* Written instruction
Reproduce the rows from the beginning through the line containing "click(x=76, y=411)", inclusive, substituting "interface agent" for every occurrence of "GUI agent" and leaving everything else unchanged.

* The data
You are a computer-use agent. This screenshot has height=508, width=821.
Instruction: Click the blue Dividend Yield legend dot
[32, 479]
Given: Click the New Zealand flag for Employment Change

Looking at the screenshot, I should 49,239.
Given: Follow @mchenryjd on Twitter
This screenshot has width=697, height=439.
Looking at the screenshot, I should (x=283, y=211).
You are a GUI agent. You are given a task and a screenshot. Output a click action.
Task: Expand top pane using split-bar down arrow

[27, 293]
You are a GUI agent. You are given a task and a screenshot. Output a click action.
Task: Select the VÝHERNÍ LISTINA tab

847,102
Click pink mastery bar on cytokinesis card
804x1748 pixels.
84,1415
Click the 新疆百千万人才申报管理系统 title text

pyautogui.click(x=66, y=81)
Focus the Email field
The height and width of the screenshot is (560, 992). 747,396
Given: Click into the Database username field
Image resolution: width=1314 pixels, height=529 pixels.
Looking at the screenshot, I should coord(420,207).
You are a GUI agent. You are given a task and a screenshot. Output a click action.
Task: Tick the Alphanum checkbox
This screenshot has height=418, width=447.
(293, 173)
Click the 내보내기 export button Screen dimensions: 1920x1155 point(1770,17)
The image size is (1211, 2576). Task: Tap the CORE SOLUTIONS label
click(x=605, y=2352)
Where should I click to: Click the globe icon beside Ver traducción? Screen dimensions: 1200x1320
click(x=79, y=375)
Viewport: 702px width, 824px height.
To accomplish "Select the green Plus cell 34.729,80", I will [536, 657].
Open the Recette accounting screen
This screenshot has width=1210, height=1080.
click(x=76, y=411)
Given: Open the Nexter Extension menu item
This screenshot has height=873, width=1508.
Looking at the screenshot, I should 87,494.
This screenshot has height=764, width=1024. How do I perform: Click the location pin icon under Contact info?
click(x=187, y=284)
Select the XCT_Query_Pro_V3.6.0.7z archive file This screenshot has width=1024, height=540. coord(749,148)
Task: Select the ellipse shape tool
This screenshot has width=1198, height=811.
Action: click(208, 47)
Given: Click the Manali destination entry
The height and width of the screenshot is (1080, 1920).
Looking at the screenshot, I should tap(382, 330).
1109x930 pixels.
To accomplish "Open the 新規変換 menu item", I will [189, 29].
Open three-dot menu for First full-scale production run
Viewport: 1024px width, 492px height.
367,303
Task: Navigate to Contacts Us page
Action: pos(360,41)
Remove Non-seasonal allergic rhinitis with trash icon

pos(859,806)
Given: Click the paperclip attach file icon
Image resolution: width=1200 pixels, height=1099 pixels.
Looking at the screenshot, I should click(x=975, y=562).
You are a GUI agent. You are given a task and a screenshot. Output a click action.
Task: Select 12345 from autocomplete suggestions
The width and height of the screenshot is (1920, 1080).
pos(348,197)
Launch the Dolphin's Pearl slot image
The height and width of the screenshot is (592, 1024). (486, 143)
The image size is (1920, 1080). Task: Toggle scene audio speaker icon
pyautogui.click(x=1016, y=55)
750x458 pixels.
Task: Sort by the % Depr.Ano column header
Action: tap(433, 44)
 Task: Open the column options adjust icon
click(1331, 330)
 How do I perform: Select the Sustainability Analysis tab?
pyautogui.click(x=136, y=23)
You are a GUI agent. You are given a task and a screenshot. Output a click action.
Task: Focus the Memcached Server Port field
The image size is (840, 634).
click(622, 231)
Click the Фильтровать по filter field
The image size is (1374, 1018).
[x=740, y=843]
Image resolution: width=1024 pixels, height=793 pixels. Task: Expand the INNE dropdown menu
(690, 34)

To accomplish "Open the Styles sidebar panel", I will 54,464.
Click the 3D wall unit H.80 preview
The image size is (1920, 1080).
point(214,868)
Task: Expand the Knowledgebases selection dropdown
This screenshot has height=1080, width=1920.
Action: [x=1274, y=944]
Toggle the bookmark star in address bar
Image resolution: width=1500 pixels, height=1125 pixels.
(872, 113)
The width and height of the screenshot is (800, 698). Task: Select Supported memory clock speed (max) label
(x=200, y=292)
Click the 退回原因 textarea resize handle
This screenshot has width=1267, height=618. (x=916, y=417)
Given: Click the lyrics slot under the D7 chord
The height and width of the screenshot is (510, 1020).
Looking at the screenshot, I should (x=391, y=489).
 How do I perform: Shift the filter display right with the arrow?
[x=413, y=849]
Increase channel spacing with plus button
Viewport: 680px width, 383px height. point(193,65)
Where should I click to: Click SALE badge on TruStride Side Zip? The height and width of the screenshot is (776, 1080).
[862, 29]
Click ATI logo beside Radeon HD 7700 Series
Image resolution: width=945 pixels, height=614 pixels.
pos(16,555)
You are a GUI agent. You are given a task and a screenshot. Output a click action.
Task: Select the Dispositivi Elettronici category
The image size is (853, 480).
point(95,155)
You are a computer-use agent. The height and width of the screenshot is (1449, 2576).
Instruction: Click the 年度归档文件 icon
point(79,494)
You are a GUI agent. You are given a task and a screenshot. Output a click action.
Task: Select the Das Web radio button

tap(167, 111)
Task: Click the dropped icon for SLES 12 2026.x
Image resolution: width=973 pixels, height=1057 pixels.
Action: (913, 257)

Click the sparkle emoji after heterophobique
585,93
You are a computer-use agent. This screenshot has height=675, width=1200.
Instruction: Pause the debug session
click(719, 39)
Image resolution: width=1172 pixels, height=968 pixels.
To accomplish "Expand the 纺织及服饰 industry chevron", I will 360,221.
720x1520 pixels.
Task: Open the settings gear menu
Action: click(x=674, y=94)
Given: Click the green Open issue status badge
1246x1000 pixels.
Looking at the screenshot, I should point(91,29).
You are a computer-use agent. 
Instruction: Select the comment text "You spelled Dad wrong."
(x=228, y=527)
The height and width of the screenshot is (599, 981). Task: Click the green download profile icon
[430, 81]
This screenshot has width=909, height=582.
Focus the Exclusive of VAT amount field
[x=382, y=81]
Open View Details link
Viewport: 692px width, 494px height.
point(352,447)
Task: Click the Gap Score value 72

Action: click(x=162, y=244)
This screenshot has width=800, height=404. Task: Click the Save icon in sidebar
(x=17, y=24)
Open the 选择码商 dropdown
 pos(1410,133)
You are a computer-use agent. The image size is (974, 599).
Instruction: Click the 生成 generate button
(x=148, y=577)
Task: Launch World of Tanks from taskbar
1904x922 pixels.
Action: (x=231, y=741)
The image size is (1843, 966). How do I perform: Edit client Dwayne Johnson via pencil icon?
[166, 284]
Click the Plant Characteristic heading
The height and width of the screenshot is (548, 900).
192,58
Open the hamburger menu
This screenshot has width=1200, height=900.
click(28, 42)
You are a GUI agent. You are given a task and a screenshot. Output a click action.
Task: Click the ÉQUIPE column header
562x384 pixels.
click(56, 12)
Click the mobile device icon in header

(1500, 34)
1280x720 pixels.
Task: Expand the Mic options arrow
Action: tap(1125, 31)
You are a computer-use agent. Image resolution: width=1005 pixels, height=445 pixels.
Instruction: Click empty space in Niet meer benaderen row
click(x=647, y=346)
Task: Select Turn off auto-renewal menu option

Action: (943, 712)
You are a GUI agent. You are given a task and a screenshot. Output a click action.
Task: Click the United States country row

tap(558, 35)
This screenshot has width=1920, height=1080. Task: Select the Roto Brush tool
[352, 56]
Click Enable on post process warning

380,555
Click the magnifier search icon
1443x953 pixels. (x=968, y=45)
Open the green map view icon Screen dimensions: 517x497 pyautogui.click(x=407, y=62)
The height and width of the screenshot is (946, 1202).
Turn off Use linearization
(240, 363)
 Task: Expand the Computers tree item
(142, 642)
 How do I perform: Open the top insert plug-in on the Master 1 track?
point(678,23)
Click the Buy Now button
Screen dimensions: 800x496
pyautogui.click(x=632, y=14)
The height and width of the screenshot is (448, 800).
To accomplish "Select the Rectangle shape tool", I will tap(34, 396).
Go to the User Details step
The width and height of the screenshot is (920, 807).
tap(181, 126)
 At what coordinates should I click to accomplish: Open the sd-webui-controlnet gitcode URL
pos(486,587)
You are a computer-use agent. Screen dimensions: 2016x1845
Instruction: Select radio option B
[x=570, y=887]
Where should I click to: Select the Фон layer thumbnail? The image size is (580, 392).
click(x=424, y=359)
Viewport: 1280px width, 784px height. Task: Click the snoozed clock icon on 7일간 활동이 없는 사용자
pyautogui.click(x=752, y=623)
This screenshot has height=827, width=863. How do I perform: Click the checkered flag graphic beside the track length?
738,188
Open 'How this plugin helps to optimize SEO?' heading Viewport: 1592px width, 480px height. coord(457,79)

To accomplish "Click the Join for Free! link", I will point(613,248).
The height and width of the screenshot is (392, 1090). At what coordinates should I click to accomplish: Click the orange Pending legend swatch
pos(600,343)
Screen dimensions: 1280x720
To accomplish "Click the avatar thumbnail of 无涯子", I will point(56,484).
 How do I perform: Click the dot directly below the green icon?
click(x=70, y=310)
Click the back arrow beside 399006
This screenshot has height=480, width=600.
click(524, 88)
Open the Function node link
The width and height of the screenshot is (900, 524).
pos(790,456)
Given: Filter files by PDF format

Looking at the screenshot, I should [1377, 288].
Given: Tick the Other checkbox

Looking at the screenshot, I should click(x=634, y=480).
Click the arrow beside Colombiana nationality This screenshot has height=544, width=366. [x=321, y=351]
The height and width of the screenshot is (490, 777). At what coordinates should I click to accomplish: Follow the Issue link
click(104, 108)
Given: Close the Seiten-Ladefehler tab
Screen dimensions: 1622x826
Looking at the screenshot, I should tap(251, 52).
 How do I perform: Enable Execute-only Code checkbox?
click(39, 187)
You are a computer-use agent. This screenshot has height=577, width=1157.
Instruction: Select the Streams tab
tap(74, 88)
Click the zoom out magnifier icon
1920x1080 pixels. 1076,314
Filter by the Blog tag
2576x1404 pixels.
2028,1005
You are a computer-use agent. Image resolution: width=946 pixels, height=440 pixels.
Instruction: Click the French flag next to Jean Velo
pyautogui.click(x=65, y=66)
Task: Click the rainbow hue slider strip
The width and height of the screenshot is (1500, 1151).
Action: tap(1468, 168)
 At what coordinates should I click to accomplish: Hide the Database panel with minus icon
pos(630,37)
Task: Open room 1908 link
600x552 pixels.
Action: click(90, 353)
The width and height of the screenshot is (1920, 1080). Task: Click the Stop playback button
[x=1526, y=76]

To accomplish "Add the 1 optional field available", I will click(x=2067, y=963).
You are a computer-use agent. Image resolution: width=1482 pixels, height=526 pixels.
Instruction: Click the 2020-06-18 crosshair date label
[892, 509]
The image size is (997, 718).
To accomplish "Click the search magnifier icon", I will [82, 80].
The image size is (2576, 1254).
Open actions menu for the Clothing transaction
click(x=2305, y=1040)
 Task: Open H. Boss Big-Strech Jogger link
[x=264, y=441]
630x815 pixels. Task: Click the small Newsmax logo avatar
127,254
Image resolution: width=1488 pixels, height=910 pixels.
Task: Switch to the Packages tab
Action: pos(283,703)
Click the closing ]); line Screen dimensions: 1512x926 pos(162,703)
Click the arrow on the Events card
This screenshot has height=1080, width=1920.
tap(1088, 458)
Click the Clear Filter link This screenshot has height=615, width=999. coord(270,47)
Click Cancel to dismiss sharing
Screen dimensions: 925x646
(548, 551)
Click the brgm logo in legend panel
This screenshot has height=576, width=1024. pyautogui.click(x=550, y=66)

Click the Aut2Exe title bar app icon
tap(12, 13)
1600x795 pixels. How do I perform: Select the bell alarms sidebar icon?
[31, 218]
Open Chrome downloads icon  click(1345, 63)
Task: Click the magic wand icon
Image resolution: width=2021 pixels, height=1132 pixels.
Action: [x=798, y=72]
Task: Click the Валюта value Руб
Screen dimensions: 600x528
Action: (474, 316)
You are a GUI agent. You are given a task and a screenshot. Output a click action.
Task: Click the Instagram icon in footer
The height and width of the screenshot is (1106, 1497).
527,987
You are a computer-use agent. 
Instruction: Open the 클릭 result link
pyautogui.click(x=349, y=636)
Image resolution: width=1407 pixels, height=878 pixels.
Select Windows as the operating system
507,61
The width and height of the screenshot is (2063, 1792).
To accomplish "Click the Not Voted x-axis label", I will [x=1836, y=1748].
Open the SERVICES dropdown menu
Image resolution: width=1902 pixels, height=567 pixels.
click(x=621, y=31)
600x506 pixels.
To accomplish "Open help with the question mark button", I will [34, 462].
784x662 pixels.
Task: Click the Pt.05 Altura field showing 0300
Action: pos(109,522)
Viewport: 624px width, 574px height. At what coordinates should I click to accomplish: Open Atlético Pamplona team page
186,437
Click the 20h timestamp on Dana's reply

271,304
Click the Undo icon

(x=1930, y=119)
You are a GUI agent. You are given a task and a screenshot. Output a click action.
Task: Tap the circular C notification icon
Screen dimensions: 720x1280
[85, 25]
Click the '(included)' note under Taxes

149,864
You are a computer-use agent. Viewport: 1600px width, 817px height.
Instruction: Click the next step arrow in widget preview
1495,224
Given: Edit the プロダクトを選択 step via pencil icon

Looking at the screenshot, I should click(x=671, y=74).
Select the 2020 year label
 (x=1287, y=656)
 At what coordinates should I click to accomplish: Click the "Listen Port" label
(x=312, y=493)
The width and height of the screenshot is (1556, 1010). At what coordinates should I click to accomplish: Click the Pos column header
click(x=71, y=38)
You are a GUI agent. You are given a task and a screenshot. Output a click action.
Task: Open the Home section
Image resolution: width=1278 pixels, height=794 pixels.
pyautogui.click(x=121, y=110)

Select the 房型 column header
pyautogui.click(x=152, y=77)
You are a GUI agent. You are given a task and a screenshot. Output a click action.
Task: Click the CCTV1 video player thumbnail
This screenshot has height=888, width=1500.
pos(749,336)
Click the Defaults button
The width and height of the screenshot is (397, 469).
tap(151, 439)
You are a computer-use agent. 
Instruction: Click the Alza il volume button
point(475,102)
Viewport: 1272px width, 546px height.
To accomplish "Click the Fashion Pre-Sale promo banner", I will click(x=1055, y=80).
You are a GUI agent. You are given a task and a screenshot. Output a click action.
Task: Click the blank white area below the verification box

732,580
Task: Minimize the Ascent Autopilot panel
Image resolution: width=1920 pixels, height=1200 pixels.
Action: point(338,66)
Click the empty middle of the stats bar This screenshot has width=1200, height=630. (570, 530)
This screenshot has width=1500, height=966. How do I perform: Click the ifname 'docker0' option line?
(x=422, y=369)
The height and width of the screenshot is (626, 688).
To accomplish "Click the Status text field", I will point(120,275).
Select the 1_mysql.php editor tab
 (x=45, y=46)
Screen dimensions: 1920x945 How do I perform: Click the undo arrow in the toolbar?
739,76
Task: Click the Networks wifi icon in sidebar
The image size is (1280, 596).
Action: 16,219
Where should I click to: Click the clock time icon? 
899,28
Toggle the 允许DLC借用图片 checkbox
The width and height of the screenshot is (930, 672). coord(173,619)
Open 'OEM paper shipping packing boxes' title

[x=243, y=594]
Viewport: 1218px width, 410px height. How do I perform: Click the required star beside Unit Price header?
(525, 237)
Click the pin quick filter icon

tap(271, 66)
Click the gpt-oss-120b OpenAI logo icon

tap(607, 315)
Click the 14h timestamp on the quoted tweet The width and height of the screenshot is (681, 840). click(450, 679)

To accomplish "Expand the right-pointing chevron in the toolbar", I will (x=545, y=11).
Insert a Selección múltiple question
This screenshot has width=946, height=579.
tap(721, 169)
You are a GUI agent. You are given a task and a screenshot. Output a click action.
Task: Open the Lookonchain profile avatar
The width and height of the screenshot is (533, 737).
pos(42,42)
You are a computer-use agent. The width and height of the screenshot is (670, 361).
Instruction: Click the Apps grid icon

* Answer to the task
You are a computer-use agent. This screenshot has height=508, width=821.
Instruction: Click the blue Dividend Yield legend dot
[32, 479]
Given: Click the New Zealand flag for Employment Change

Looking at the screenshot, I should 49,239.
Given: Follow @mchenryjd on Twitter
This screenshot has width=697, height=439.
Looking at the screenshot, I should (x=283, y=211).
You are a interface agent. You are given a task and a screenshot. Output a click action.
Task: Expand top pane using split-bar down arrow

[27, 293]
You are a interface agent. You are given a task and a screenshot. Output a click action.
Task: Select the VÝHERNÍ LISTINA tab

847,102
Click pink mastery bar on cytokinesis card
804x1748 pixels.
84,1415
Click the 新疆百千万人才申报管理系统 title text

pyautogui.click(x=66, y=81)
Focus the Email field
The height and width of the screenshot is (560, 992). 747,396
Given: Click into the Database username field
Image resolution: width=1314 pixels, height=529 pixels.
Looking at the screenshot, I should coord(420,207).
You are a interface agent. You are given a task and a screenshot. Output a click action.
Task: Tick the Alphanum checkbox
This screenshot has height=418, width=447.
(293, 173)
Click the 내보내기 export button Screen dimensions: 1920x1155 point(1770,17)
The image size is (1211, 2576). Task: Tap the CORE SOLUTIONS label
click(x=605, y=2352)
Where should I click to: Click the globe icon beside Ver traducción? Screen dimensions: 1200x1320
click(x=79, y=375)
Viewport: 702px width, 824px height.
To accomplish "Select the green Plus cell 34.729,80", I will [536, 657].
Open the Recette accounting screen
This screenshot has width=1210, height=1080.
click(x=76, y=411)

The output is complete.